Set out each line from the following listing that includes the word "light".

§ Data under study
========

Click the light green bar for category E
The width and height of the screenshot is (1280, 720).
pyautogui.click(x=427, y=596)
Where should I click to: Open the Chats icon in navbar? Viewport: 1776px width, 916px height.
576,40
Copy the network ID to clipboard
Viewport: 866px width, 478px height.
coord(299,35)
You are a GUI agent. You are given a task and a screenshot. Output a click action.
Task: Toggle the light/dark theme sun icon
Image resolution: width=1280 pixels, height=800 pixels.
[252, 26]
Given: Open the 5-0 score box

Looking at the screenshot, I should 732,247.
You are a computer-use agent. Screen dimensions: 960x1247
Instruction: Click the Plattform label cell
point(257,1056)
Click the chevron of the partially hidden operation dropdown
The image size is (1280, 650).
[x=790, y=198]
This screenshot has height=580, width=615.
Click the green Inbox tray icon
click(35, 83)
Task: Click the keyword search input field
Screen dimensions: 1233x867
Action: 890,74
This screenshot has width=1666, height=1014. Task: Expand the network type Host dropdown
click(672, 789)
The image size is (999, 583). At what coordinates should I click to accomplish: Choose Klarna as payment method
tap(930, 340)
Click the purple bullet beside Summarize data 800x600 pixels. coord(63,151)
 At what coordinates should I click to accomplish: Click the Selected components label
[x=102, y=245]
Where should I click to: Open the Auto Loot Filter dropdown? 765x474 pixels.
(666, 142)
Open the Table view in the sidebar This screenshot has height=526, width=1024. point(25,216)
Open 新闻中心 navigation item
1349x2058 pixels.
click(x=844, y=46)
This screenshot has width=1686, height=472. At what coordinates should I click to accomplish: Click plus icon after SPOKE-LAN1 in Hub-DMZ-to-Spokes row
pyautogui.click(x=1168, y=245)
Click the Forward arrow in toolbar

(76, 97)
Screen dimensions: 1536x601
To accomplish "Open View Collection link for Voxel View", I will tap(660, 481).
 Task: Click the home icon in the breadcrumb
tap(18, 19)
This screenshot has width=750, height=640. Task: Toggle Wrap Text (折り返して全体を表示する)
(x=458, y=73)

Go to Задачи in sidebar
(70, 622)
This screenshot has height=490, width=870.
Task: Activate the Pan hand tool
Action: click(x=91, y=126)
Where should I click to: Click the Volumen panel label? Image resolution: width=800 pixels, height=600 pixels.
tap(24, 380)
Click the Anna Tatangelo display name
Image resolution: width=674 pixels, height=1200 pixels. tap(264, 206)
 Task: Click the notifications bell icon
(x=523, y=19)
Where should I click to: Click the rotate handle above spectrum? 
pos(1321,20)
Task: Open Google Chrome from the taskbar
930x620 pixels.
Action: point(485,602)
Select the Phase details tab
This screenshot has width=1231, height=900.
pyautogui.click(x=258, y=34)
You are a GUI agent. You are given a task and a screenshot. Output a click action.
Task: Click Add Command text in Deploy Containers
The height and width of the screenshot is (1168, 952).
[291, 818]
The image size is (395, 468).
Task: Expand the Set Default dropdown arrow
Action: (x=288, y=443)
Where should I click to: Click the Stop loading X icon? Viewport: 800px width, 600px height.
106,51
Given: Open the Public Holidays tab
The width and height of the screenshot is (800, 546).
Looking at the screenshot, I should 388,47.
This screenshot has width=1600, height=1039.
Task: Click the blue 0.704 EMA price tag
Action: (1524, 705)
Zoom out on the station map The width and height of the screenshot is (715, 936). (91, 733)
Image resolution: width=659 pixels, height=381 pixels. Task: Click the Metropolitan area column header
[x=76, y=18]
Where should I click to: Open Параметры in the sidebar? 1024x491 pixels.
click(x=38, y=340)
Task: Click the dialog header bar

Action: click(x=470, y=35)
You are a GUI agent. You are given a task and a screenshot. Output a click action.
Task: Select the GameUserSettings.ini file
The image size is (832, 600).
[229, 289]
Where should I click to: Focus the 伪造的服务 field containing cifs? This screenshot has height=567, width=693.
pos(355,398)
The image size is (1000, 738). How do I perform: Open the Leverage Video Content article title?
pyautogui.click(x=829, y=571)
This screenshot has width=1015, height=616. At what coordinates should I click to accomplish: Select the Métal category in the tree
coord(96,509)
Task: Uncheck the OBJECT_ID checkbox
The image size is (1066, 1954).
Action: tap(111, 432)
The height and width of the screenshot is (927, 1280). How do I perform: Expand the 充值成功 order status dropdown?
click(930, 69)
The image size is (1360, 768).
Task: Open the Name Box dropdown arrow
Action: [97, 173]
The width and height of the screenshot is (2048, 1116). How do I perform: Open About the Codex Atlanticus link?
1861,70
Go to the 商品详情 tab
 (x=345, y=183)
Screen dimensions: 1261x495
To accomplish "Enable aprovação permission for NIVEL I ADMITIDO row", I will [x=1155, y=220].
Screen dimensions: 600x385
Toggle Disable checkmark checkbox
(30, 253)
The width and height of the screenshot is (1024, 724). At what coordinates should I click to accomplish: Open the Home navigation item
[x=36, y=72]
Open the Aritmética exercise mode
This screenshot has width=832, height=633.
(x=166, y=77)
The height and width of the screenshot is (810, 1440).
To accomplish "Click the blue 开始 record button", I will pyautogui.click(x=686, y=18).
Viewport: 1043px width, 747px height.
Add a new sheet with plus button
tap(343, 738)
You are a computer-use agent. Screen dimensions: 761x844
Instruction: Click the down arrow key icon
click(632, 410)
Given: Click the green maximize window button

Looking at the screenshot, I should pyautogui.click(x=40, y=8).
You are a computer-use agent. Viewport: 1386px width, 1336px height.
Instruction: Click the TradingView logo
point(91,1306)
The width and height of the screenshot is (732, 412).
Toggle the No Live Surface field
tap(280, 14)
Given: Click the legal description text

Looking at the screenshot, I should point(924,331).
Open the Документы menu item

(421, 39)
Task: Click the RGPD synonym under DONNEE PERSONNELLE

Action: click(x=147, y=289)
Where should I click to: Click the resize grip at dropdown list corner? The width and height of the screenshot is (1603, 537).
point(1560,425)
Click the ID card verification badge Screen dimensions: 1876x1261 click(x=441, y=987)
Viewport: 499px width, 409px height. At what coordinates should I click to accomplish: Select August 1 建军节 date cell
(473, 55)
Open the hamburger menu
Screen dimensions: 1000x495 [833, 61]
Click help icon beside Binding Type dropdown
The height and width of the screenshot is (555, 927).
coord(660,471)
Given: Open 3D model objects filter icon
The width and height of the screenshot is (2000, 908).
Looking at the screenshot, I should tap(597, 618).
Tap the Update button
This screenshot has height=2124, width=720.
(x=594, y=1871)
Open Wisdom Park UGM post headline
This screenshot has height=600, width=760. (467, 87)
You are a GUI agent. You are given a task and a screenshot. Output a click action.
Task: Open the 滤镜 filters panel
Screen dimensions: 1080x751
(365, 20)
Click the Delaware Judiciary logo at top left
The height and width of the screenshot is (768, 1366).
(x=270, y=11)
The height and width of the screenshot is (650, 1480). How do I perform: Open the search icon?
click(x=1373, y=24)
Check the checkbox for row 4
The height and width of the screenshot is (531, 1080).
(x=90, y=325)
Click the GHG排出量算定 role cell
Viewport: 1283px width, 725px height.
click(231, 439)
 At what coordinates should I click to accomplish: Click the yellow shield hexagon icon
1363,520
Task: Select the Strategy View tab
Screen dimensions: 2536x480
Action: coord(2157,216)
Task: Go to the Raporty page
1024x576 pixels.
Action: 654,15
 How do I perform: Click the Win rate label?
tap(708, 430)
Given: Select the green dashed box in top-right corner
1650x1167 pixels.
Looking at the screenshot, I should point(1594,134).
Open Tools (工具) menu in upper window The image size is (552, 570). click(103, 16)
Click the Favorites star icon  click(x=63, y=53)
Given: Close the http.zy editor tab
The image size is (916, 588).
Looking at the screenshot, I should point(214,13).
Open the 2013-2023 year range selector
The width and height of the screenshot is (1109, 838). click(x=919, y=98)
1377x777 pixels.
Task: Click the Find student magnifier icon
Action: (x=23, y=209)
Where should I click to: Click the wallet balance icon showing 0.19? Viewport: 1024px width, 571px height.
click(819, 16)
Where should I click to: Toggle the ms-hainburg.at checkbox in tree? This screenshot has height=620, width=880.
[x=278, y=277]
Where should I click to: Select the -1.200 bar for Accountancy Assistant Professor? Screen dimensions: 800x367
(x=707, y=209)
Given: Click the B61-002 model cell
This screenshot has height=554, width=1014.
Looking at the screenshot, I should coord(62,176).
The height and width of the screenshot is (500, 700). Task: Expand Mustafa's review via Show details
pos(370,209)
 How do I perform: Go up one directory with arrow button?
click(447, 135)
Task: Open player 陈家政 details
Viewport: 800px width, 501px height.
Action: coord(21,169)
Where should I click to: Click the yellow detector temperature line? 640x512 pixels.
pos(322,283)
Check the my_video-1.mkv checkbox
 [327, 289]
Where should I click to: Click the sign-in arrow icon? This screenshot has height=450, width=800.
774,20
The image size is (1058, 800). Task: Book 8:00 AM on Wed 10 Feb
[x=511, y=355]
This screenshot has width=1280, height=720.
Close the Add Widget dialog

========

§ Reply to the task
Click the light green bar for category E
Task: Toggle the light/dark theme sun icon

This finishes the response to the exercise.